As we can see above, we have MinMaxObserver, in each layer of our model. These observers when passed through test set calculate the of min_val and max_val.

test(model_quantized)

Testing: 100%|██████████| 1000/1000 [00:00<00:00, 1560.06it/s]
Accuracy: 90.60000000000001

model_quantized

QuantizedDigitsNet(
  (quant): QuantStub(
    (activation_post_process): MinMaxObserver(min_val=-0.42226549983024597, max_val=2.8234341144561768)
  )
  (linear1): Linear(
    in_features=784, out_features=100, bias=True
    (activation_post_process): MinMaxObserver(min_val=-36.38924789428711, max_val=27.875974655151367)
  )
  (linear2): Linear(
    in_features=100, out_features=100, bias=True
    (activation_post_process): MinMaxObserver(min_val=-41.35359191894531, max_val=32.791046142578125)
  )
  (linear3): Linear(
    in_features=100, out_features=10, bias=True
    (activation_post_process): MinMaxObserver(min_val=-31.95071029663086, max_val=27.681312561035156)
  )
  (relu): ReLU()
  (dequant): DeQuantStub()
)

Now we can see after calibration, we have min_val and max_val for each layer. Now using this, we quantize the model.

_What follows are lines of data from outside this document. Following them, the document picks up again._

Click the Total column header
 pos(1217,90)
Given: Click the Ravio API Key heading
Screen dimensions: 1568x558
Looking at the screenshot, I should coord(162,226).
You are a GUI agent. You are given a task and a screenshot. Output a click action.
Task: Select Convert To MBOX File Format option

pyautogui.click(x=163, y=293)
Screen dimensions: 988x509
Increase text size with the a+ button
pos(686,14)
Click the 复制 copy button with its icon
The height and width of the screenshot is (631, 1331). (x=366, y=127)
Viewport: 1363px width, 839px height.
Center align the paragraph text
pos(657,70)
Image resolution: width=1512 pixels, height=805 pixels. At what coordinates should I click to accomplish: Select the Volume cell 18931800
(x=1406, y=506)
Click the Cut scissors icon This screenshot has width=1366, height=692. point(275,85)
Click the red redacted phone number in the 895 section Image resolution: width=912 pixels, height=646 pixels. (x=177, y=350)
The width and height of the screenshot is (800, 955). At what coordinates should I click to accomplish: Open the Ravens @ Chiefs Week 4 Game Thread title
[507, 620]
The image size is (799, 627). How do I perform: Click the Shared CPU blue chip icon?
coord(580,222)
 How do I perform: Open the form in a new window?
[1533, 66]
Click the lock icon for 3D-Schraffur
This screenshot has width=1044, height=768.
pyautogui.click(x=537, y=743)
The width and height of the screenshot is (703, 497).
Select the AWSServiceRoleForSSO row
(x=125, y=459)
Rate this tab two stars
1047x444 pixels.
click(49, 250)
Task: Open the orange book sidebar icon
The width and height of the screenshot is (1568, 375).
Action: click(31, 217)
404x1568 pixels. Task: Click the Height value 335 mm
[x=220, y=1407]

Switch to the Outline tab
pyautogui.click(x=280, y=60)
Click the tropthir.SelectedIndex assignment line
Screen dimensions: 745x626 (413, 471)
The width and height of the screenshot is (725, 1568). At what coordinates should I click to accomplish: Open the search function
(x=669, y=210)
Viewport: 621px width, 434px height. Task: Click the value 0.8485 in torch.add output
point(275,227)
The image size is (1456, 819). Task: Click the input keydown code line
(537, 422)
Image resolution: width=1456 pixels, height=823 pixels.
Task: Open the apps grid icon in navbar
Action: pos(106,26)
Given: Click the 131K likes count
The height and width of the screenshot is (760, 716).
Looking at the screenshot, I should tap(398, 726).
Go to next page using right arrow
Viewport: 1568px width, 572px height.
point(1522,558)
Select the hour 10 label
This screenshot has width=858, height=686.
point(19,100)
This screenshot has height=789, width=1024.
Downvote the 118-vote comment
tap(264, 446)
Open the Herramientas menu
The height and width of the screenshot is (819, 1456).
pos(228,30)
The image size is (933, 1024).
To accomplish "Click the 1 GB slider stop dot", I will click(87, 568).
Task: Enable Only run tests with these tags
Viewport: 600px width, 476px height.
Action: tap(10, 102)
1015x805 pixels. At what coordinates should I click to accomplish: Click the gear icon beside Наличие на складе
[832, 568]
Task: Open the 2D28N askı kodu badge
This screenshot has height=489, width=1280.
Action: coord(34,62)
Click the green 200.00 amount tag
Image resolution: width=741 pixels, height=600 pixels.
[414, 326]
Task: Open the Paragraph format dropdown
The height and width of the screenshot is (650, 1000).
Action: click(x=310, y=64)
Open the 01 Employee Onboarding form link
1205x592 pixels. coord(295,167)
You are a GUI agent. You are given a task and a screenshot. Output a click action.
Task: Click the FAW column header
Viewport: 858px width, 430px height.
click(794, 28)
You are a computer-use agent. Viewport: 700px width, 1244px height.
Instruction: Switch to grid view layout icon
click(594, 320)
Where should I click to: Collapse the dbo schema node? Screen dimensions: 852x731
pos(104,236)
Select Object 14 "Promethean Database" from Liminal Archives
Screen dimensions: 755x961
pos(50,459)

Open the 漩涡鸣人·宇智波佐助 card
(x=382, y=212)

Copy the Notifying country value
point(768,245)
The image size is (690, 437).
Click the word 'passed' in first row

torch.backends.quantized.engine = 'qnnpack'
model_quantized_net = torch.ao.quantization.convert(model_quantized)
model_quantized_net

  (quant): Quantize(scale=tensor([0.0256]), zero_point=tensor([17]), dtype=torch.quint8)
  (linear1): QuantizedLinear(in_features=784, out_features=100, scale=0.5060253739356995, zero_point=72, qscheme=torch.per_tensor_affine)
  (linear2): QuantizedLinear(in_features=100, out_features=100, scale=0.5838160514831543, zero_point=71, qscheme=torch.per_tensor_affine)
  (linear3): QuantizedLinear(in_features=100, out_features=10, scale=0.4695434868335724, zero_point=68, qscheme=torch.per_tensor_affine)
  (relu): ReLU()
  (dequant): DeQuantize()
)

Now, after quantization, the model is keeping track of scale and zero point values. These values will be used while dequantizing.

Finally, let’s compare the model weights before and after quantization and after dequantization

print("Before Quantization:\n")
print(model.linear1.weight)

print("\nAfter Quantization:\n")
print(torch.int_repr(model_quantized_net.linear1.weight()))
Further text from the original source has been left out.